原と蜂矢がそれぞれの生徒を引き連れて、互いの高校に足を踏み入れた瞬間から、観るものはドラマのテンポのよさに引き込まれていく。
原と男子生徒たちは、女生徒たちの反発を受けて散々な目にあう。蜂矢が男子生徒の信頼を一瞬でつかんだ様子は後ほど。
蜂矢は原を問い詰める。
原 軽く口が滑ったでしょうね。(男子生徒がこれまで)女っ気がなかったっていって。
蜂矢 で?!女っ気!女らしいとか、女ざかりとか、いっちゃいけないでしょ!
それと、意味なくニヤニヤしない。
わたしの言葉を繰り返さない。1行無駄でしょ!
原 1行無駄?
蜂矢 ほら!1行。
蜂矢が男子生徒を前にしていった言葉は。
「先にいっておきますけど、わたしは処女です。彼女たち(女生徒)も処女です。神の御怒りに触れずに、純潔を犯せますか?!」
ほろ苦い青春を描きながら、湿っぽくならない
ドラマのひとつの縦糸となっているのは、原の高校時代の秘密である。三島高生だった原は、女学院の蜂矢祐子(波瑠)に思いを寄せる。

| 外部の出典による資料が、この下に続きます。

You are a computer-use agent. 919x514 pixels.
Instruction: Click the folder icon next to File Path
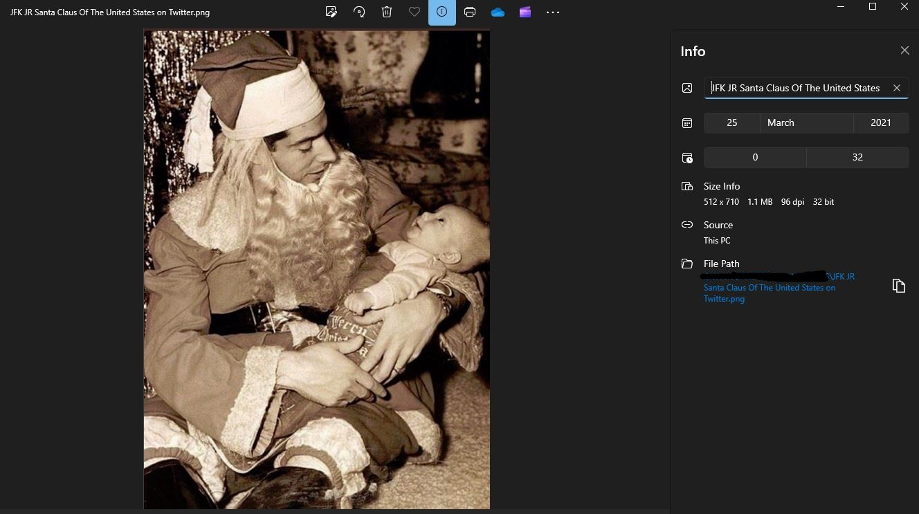pos(687,264)
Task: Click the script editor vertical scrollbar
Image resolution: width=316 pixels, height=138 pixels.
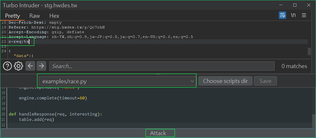Action: [x=314, y=121]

ふたりが恋に落ちるようにけしかけていた、親友の蔦谷サトシ(永山絢斗)が実は、祐子とつき合っていた。祐子は蜂矢りさの姉である。
夏祭りの夜、女学院の校舎の屋上でサトシと祐子が抱き合うのを、三島高の校舎から原はみつめる。祐子と花火をする約束を取り付けたと思っていた、原はその花火を女学院側に向かって次々に放つ。これが女学院の礼拝堂が燃え尽きる火事の原因となったのである。
クドカンの脚本は、ほろ苦い青春を描きながら、けっして湿っぽくならない。火事の事件がきっかけとなって、女学院を退学した祐子はいまどうしているのか、その恋人の蔦谷は。原は放火の秘密をいつ打ち明けるのか。ふたつの高校の合併は成功するのか。
ドラマの冒頭から巧みにいくつもの伏線を張って、観る者を飽きさせない。